§ **WORK ORDER**
Using the listing below, show all lines that hold the word "Motard".
----
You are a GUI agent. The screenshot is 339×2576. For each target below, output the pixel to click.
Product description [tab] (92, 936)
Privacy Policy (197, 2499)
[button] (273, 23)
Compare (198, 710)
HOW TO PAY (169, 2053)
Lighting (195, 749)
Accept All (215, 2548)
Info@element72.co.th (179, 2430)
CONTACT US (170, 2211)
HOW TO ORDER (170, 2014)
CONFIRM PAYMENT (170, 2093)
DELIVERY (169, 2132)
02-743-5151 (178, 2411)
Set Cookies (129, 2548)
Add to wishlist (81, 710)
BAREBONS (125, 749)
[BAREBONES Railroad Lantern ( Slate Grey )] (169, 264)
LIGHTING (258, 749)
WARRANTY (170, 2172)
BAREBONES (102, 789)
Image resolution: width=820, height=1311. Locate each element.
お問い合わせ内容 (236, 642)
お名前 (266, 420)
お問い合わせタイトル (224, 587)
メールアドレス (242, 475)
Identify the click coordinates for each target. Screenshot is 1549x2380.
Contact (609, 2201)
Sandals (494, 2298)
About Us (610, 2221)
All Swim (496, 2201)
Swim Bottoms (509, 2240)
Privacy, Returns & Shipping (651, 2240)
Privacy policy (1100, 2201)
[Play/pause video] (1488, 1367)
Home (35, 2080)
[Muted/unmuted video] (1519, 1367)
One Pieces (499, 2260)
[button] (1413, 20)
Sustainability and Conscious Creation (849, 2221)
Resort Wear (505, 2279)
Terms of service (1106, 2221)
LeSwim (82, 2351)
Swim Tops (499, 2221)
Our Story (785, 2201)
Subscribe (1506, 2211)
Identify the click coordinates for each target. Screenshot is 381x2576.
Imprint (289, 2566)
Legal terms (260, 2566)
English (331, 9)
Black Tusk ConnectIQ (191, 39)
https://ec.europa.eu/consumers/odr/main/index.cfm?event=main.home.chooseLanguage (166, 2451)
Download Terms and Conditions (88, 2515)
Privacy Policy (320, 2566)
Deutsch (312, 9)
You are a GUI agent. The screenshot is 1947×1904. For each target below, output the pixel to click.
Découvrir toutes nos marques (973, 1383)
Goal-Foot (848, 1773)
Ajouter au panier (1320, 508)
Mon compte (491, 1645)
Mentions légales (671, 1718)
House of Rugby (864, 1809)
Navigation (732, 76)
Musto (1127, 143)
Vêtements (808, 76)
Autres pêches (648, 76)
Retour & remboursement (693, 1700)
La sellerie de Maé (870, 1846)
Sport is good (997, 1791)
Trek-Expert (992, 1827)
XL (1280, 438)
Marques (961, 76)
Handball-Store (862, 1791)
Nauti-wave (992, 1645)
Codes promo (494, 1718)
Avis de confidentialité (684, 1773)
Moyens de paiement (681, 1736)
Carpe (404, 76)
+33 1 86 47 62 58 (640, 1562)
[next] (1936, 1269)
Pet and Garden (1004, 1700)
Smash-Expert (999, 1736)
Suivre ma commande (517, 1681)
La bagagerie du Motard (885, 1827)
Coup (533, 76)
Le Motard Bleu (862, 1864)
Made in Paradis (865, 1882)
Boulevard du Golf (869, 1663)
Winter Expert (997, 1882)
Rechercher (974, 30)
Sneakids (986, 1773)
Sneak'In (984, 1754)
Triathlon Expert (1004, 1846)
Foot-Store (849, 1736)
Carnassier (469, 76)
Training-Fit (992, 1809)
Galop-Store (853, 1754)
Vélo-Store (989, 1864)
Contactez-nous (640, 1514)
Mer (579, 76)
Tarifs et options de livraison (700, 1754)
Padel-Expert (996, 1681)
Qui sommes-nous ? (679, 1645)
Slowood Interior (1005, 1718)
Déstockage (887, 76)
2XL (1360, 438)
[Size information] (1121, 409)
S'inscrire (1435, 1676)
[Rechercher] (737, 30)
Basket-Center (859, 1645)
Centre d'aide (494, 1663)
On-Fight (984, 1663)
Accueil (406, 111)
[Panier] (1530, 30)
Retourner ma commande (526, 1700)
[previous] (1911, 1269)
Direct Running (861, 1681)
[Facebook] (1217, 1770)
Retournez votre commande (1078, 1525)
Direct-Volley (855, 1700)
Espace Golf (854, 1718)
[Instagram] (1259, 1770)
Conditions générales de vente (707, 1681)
----
§ **RESULT BELOW**
La bagagerie du Motard (885, 1827)
Le Motard Bleu (862, 1864)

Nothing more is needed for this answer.